### Task requirements
Please print exactly the lines running from the one that contains "Switch to the" to the end of the data, with both lines included.

Extracted data entries
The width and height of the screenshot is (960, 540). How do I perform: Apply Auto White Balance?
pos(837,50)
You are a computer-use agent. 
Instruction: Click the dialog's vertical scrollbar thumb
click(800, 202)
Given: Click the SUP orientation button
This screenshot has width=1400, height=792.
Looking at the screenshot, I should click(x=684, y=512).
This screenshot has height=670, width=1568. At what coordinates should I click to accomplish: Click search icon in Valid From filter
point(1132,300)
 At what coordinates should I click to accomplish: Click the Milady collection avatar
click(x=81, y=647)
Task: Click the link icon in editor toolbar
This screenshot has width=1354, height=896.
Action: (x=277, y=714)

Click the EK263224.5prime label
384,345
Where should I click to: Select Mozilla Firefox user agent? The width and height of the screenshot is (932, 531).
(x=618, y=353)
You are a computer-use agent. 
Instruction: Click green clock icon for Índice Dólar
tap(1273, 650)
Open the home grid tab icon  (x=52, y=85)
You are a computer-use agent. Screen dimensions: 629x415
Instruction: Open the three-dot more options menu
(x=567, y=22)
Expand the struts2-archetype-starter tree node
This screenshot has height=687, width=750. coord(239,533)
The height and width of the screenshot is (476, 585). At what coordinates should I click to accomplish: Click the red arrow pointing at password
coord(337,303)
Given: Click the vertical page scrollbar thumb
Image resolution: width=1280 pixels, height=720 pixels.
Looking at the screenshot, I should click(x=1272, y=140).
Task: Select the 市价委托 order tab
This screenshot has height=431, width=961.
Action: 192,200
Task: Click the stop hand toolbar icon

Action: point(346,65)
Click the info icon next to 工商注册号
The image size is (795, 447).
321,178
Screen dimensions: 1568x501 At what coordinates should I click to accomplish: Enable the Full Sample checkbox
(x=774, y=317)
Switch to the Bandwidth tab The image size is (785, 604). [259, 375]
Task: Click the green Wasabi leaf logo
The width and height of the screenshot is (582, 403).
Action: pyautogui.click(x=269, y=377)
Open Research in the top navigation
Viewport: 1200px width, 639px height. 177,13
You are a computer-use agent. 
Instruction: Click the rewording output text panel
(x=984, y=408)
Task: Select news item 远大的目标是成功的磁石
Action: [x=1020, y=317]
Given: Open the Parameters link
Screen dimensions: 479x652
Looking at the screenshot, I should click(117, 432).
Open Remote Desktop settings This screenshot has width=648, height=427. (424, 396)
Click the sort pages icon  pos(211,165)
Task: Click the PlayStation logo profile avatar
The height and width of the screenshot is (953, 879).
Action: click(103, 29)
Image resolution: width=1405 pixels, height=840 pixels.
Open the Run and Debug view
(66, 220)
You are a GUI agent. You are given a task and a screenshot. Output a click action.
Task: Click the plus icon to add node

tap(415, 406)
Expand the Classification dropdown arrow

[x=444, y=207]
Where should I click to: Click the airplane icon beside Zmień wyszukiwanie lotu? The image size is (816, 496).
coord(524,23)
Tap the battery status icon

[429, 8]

### Task response
Switch to the Bandwidth tab The image size is (785, 604). [259, 375]
Task: Click the green Wasabi leaf logo
The width and height of the screenshot is (582, 403).
Action: pyautogui.click(x=269, y=377)
Open Research in the top navigation
Viewport: 1200px width, 639px height. 177,13
You are a computer-use agent. 
Instruction: Click the rewording output text panel
(x=984, y=408)
Task: Select news item 远大的目标是成功的磁石
Action: [x=1020, y=317]
Given: Open the Parameters link
Screen dimensions: 479x652
Looking at the screenshot, I should click(117, 432).
Open Remote Desktop settings This screenshot has width=648, height=427. (424, 396)
Click the sort pages icon  pos(211,165)
Task: Click the PlayStation logo profile avatar
The height and width of the screenshot is (953, 879).
Action: click(103, 29)
Image resolution: width=1405 pixels, height=840 pixels.
Open the Run and Debug view
(66, 220)
You are a GUI agent. You are given a task and a screenshot. Output a click action.
Task: Click the plus icon to add node

tap(415, 406)
Expand the Classification dropdown arrow

[x=444, y=207]
Where should I click to: Click the airplane icon beside Zmień wyszukiwanie lotu? The image size is (816, 496).
coord(524,23)
Tap the battery status icon

[429, 8]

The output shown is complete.